An Egyptian court is about to hand down its verdict on Australian reporter Peter Greste, accused of supporting the former PM’s Muslim Brotherhood.

The family of Australian journalist Peter Greste says the prospect of him spending 15 years in an Egyptian jail is unthinkable.

Greste, who’s already been in jail for six months, will on Monday learn his fate for allegedly spreading false news and supporting former prime minister Mohamed Morsi’s Muslim Brotherhood.

An Egyptian court is due to deliver its verdict for Greste, two other reporters working for Qatar-based Al Jazeera English news network, and 17 other co-defendants.

Prosecutors have demanded the maximum penalty of 15-to-25 years in jail for all defendants.

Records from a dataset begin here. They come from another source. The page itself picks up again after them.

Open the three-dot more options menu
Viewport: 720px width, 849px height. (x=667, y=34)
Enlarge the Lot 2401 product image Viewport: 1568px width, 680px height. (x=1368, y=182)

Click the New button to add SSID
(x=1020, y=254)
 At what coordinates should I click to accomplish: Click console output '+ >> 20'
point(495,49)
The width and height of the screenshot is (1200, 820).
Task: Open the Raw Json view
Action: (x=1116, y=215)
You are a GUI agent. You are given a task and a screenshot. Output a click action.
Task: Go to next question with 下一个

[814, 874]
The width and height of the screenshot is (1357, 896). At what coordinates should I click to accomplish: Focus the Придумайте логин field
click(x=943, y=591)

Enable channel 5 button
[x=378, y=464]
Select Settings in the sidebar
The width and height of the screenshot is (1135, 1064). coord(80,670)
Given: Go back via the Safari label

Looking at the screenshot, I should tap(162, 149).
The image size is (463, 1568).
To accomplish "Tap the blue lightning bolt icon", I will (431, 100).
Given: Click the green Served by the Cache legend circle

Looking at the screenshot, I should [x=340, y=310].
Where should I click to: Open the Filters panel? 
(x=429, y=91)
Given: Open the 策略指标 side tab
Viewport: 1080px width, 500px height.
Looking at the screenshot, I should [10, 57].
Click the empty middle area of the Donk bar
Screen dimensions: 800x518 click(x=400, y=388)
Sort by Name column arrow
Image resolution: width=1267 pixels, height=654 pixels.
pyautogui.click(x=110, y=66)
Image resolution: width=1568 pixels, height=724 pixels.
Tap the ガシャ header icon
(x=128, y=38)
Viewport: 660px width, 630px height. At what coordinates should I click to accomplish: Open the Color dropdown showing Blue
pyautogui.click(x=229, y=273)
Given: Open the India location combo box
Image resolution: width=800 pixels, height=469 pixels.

Greste’s two brothers will be in court for Monday’s ruling, and say the family has been through agony since he was arrested in December.

“It’s unthinkable for us to expect anything other than an acquittal,” Mike Greste has told the ABC.

“All our lives have basically been put on hold for the last six months while we try to concentrate our efforts on securing Peter’s release and supporting him as best we can.”

He says prosecutors have offered no evidence to support the charges against his brother.

“Videos that had absolutely nothing to do with Egypt were shown in court, photographs of my parents, songs. The list goes on,” Mr Greste says.

Foreign Affairs Minister Julie Bishop has made last ditch appeals for the release of the journalist, including speaking directly with Egypt’s new foreign minister.

“I re-emphasised our concerns about Peter Greste and the fact that he’s been in detention since last year,” Ms Bishop told the ABC.

“I pointed out that he’s the only foreign journalist in these circumstances and I made the representations again that we wanted him home as soon as possible.”

She said Prime Minister Tony Abbott had also attempted to contact Egypt’s new president Abdel Fattah al-Sisi to lobby for the reporter’s release.

“So we are making representations at every level in the Egyptian government with a view to ensuring Peter Greste is home as soon as possible,” Ms Bishop said.

Last week, Mr Greste’s Brisbane-based parents also spoke of the toll the case had taken on their lives.

They said they were praying for an acquittal but were also holding talks with foreign affairs officials and planning strategies should worst-case scenarios eventuate.